** START OF Passage to read **

But she never forgot from whence she came. Her lines were still those of an Ace, and not the bluff-faced, flat-decked containerships and bulkers she tied up next to.
Inside, her pilothouse was all polished brass and varnished wood, her course guided by a big wooden ship's wheel little different from the ones aboard her sailing ancestors. A glass-faced, brass-handled engine telegraph relayed orders to the engineers many decks below with an authoritative jingling of bells. Brass speaking tubes stood ready to communicate with vital areas, should some catastrophe knock out the phones.
Where Aggie cadets now took their meals, a room-wide mural depicting world travel remained from the Glory Days. At the head of her curving, 1950s brushed-aluminum grand staircase, the deck for years still bore the legend, "Promenade Deck."
In the first-class saloon, the bar still dispensed liquid refreshment (even if it was just soda) and students chatted, studied, or played ping-pong where once the elite came to see and be seen.

** END OF Passage to read **
** START OF Data lines **

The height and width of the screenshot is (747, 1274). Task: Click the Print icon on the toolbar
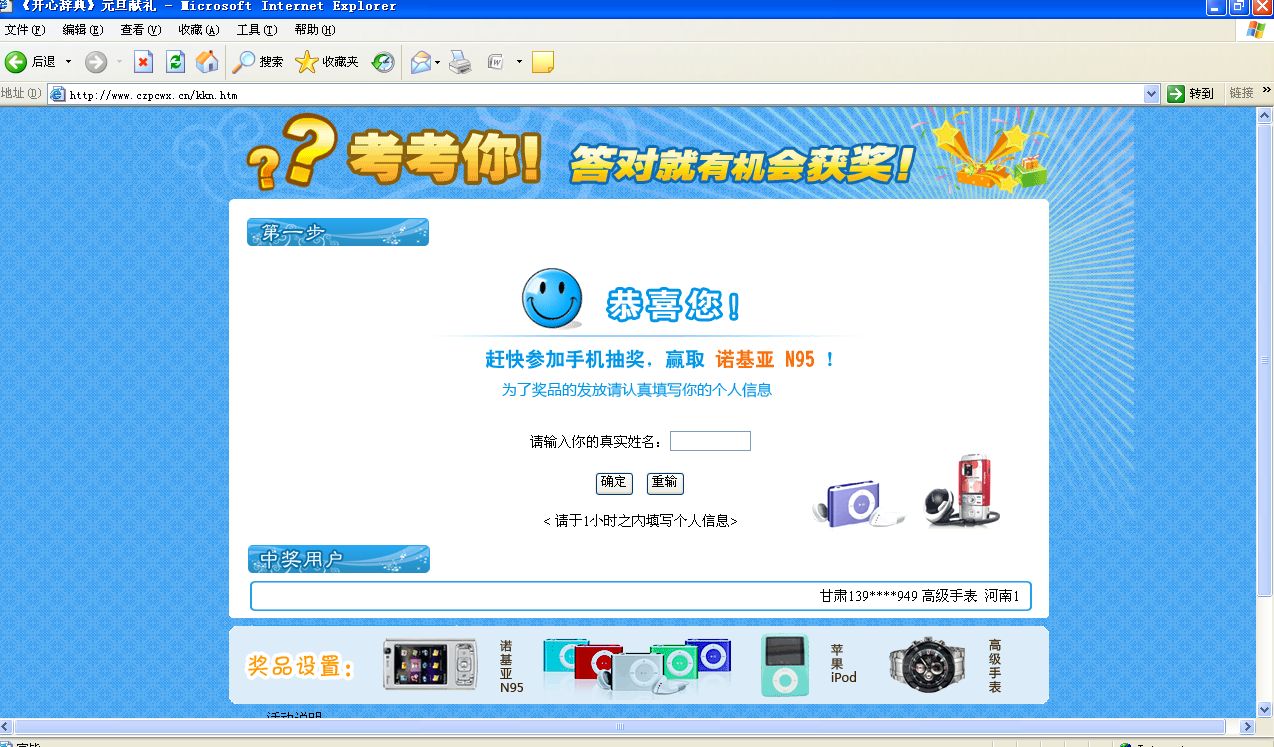coord(458,61)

** END OF Data lines **

--- Instructions ---
A. Answer these from the passage about the ship:
(i) What relayed orders to the engineers many decks below?
(ii) What legend did the deck at the head of the grand staircase still bear for years?
(iii) What did the students do in the first-class saloon?
B. Carry on the passage about the ship, starting after its last sentence.

--- Answer set ---
A.
(i) A glass-faced, brass-handled engine telegraph.
(ii) "Promenade Deck."
(iii) They chatted, studied, or played ping-pong.

B.
But the stately, if faded, grace above decks couldn't make up for increasing problems below, as the 40-year-old steam engine began to show its age, needing more and more maintenance -- and wearing out parts that weren't made any more.
So it is that next June, the Sea Aggies will set sail in the Texas Clipper II, a much newer, just-retired Navy research vessel formerly named Chauvenet.
As before, the bands will play, parents and sweethearts will dab their eyes, the ship's whistle will blast (and, no doubt, someone will run a string of bras and panties up a signal-flag hoist), and the Aggies will steam toward the horizon.
And the first Texas Clipper, ex-Excambion, ex-Queens, will vanish like summer mist into the ages -- into an age which will not be again.